Com a pandemia, no entanto, o peso do canal físico deve diminuir este ano, abrindo espaço para o mercado online, que já vem crescendo nos últimos anos. Prova disso é que o faturamento com produtos como e-books aumentou 115% em termos reais (descontando a inflação) entre 2016 e 2019, de acordo com uma outra pesquisa da Nielsen focada em conteúdo digital. No mesmo período, o acervo digital desse tipo de produto cresceu 37%.
Redução na margem de lucro
Segundo a estimativa do Snel, sindicato que representa o setor, a tributação da CBS pode reduzir a já apertada margem de lucro do setor editorial, de 10%, em média, para 3%.
“O volume de comercialização, geralmente, não é alto. Por outro lado, se a editora emplaca um livro que é sucesso de vendas, essa margem que realmente é baixa pode subir consideravelmente, mas não é todo dia que isso acontece”, explica Marcos Pereira, presidente do Snel.

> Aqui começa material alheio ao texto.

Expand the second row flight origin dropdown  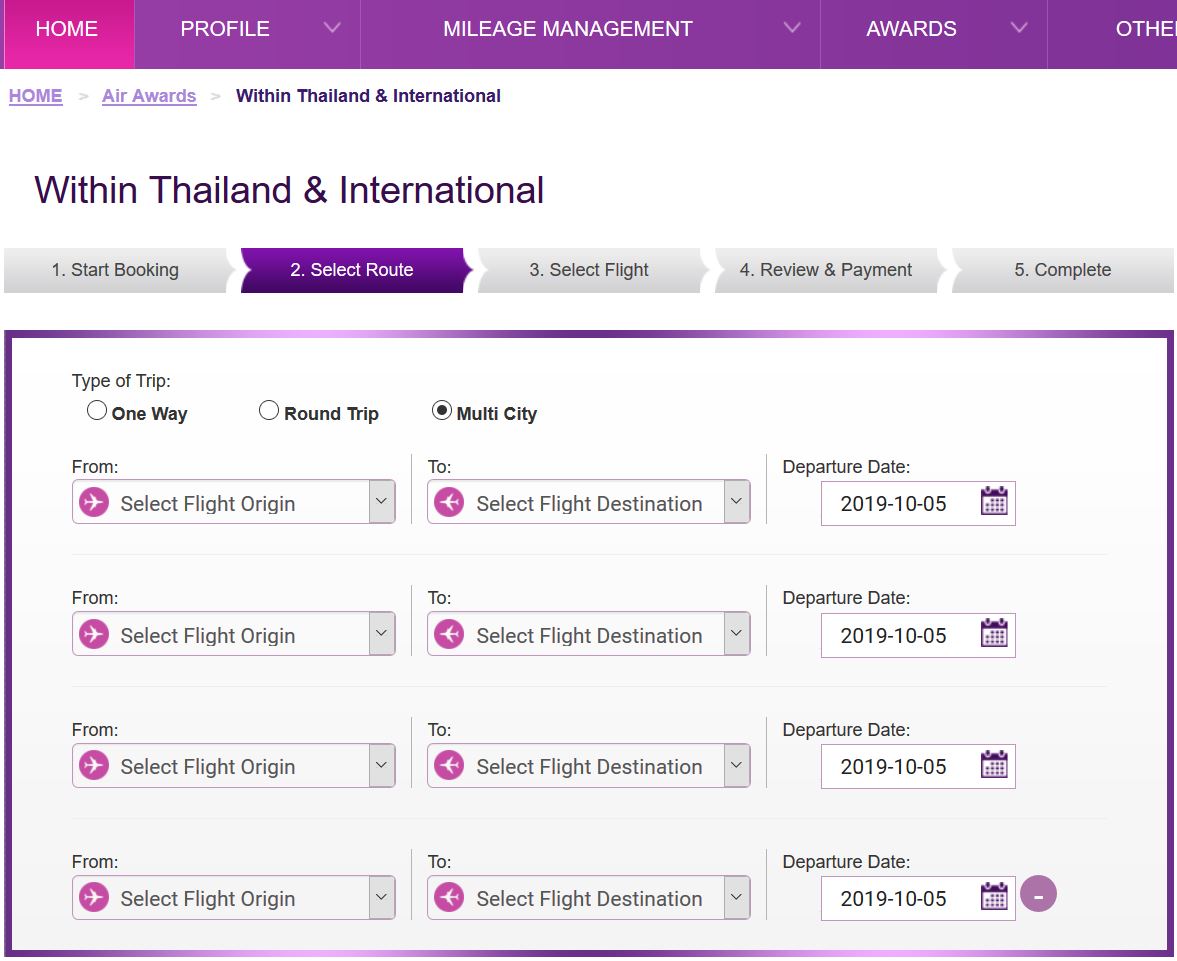pyautogui.click(x=381, y=634)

Nesse contexto, a avaliação é de que será inevitável o custo para o consumidor final aumentar. “A conta não fecha. Com a pandemia, a margem de lucro deve cair ainda mais. Com um imposto de 12%, não tem outra opção a não ser transferir o preço para o produto final”, afirma Henrique Farinha, fundador da editora Évora.
A margem das livrarias, que em 2019 foi de cerca de 4%, segundo a Abrelivros, também pode cair mais – embora as entidades não tenham calculado o impacto.

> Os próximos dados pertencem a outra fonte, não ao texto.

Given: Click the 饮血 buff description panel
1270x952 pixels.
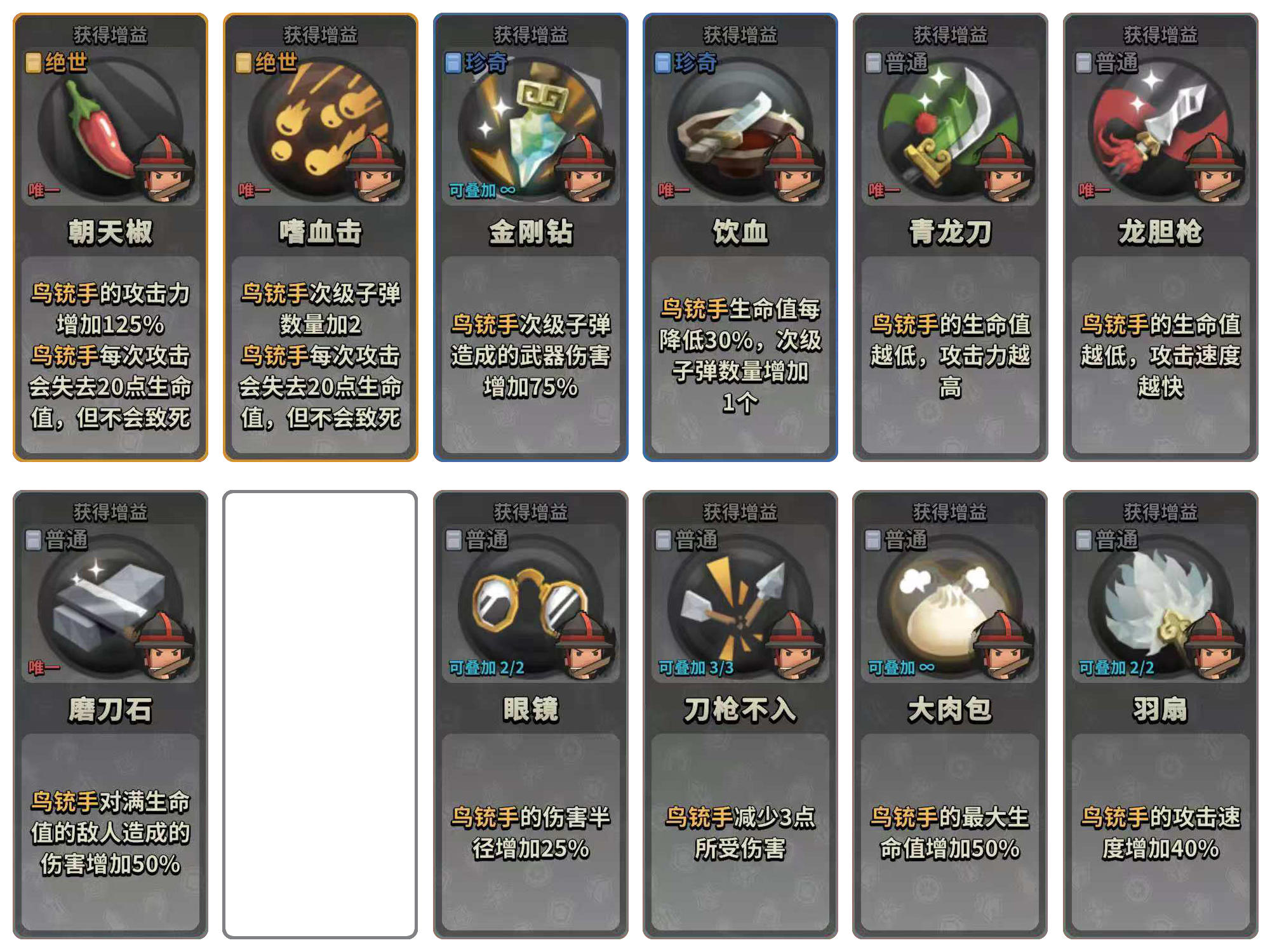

Desafios do setor vêm de anos
As margens apertadas refletem um setor que vem enfrentando desafios nos últimos anos (veja no infográfico). O setor editorial teve uma queda de 20% no faturamento 2006 e 2019, segundo o estudo da Nielsen. No mesmo período, os livros tiveram uma queda de 35% no preço médio por unidade.
“Temos um mercado que tem uma queda de preço ao longo dos anos, mesmo sofrendo com consequentes crises. O livro não é prioridade de consumo no meio de uma recessão. Ao tributar o setor, a demanda tende a diminuir, bem como a produção editorial”, explica Oliveira, da Abrelivros. De fato, na crise de 2015, a queda real no faturamento foi de 12,6% na comparação com o ano anterior.
Os dados mais recentes do IBGE mostram, ainda, que o número de cidades brasileiras que têm ao menos uma livraria está em queda: em 2001, as livrarias estavam presentes em 42,7% dos municípios. Em 2018 o número caiu para 17,7%.
Os dados deixem claro que o setor enfrenta grandes desafios, que vão muito além da criação de um novo tributo, e não deixam dúvidas: o mercado editorial está passando por uma enorme transformação. E o aumento das vendas online e de e-books – movimento acelerado pela pandemia-, talvez indique para onde se encaminham os próximos capítulos dessa história.